SOJ Remulla: Royina Garma agrees to testify before ICC vs ex-Pres Duterte
Retired police colonel and former Philippine Charity Sweepstakes Office (PCSO) general manager Royina M. Garma has agreed to testify before the International Criminal Court (ICC) on the extrajudicial killings during the administration of former president Rodrigo R. Duterte who was also former Davao City mayor.
Justice Secretary Jesus Crispin C. Remulla said the ICC testimony was the reason why Garma left the Philippines for Malaysia last Sunday or just a day after she arrived last Saturday from the United States.
“I think she agreed to be a witness according to Sen.
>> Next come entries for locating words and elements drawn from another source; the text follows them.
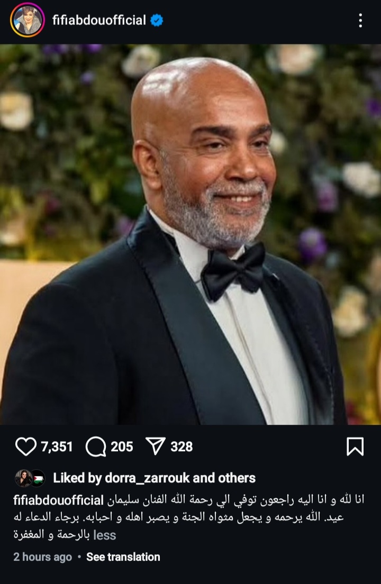View the 7,351 likes count

click(x=57, y=446)
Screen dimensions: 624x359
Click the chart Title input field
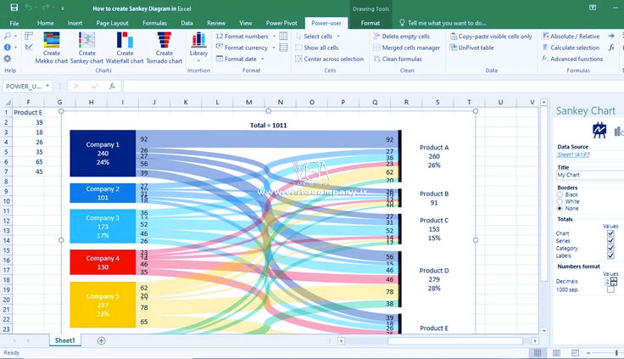pyautogui.click(x=588, y=175)
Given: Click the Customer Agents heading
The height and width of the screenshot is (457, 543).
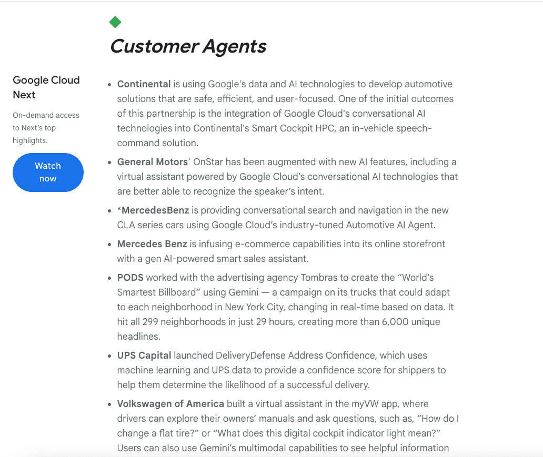Looking at the screenshot, I should click(x=188, y=46).
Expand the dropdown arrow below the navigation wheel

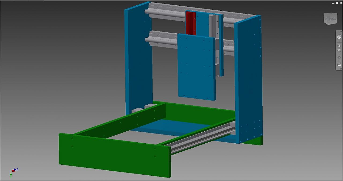[x=339, y=41]
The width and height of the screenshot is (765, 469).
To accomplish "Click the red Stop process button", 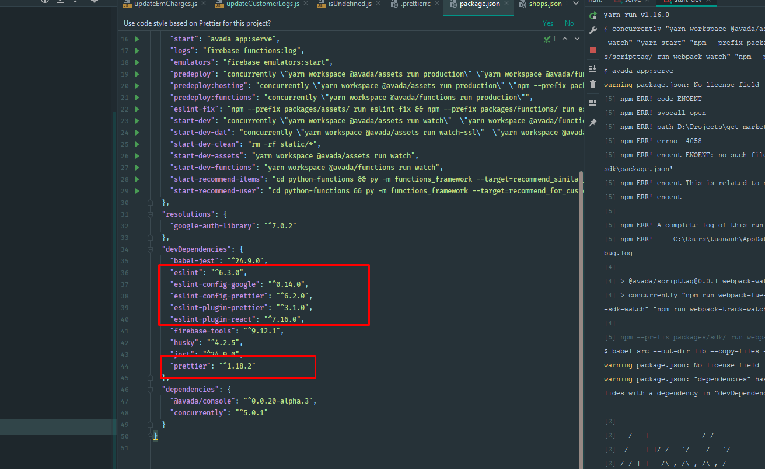I will tap(593, 50).
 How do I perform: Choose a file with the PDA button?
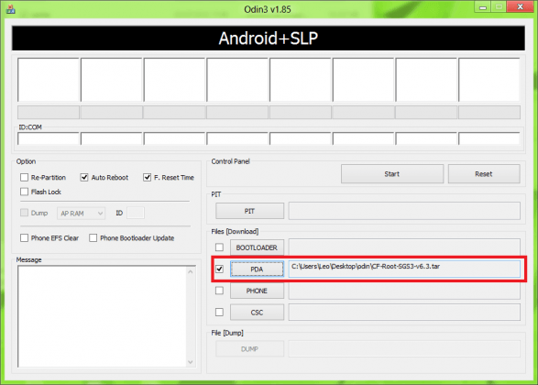pyautogui.click(x=257, y=269)
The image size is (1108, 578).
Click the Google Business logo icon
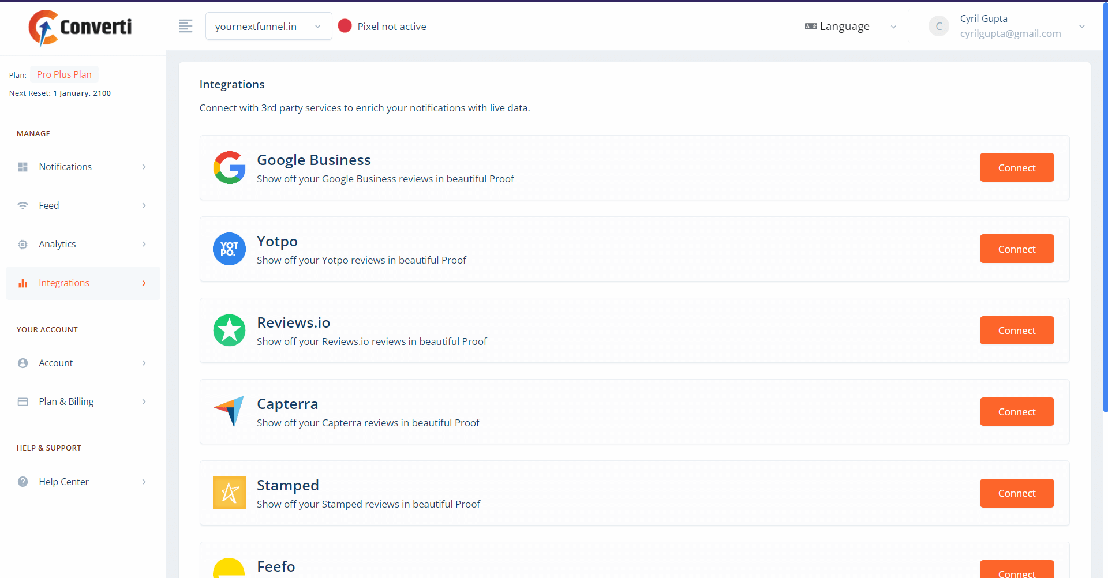pos(229,168)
Sonny Trillanes (former senator Antonio Trillanes IV),” Remulla told reporters during a press briefing.
“So, as we speak, she’s with them right now, with the ICC people in Malaysia,” Remulla said.
According to Remulla “the best way to protect Garma is for the ICC to meet her abroad because her life could be in danger in our country.”
He pointed out: “Let’s face it. Uniformed personnel ang kalaban n’ya (Her opponents are uniformed personnel).”
Remulla disclosed that before Garma left the Philippines she met with National Bureau of Investigation (NBI) Director Jaime “Jimmy” B. Santiago.
“I just asked outgoing Director Jimmy Santiago to make sure that she was doing the right thing, she will be doing what she said will be doing which is to testify and to meet with the ICC first,” he said.
He stressed the importance of Garma’s testimony against Duterte who is currently detained in The Hague in the Netherlands and faces crimes against humanity before the ICC for the extrajudicial killings during his drug war.
“I think Garma is the highest-ranking police officer that can be asked to give a narrative about the drug war, the reward system, and the other parts of her testimony which she has already given,” he said.
He admitted that the negotiations to have Garma turn as prosecution witness before the ICC was done through Trillanes.
“Mr. Trillanes kasi is a go between the DOJ and the ICC because we have not yet defined our intention to rejoin the ICC and we just have a working relationship that is not even just at arms-length but a cautious working relationship,” he explained.
He also said that Garma was forced to return to the Philippines last Saturday, Sept. 6, after her application for asylum in the United States was denied.
Garma fled in November last year to the US after appearing before the legislative hearings on the drug war where she admitted the existence of a reward system to policemen who killed drug suspects.
She is facing a complaint before the DOJ for murder and frustrated murder in connection with the 2020 killing of PCSO board secretary and retired police general Wesley Barayuga and for the injuries sustained by the victim's driver Jun Gunao.
“We will still run after it and we will see how this will play out because the testimony in the ICC is very important, I think. Not only that, the Wesley Barayuga case is equally important. It cannot go unserved,” assured Remulla.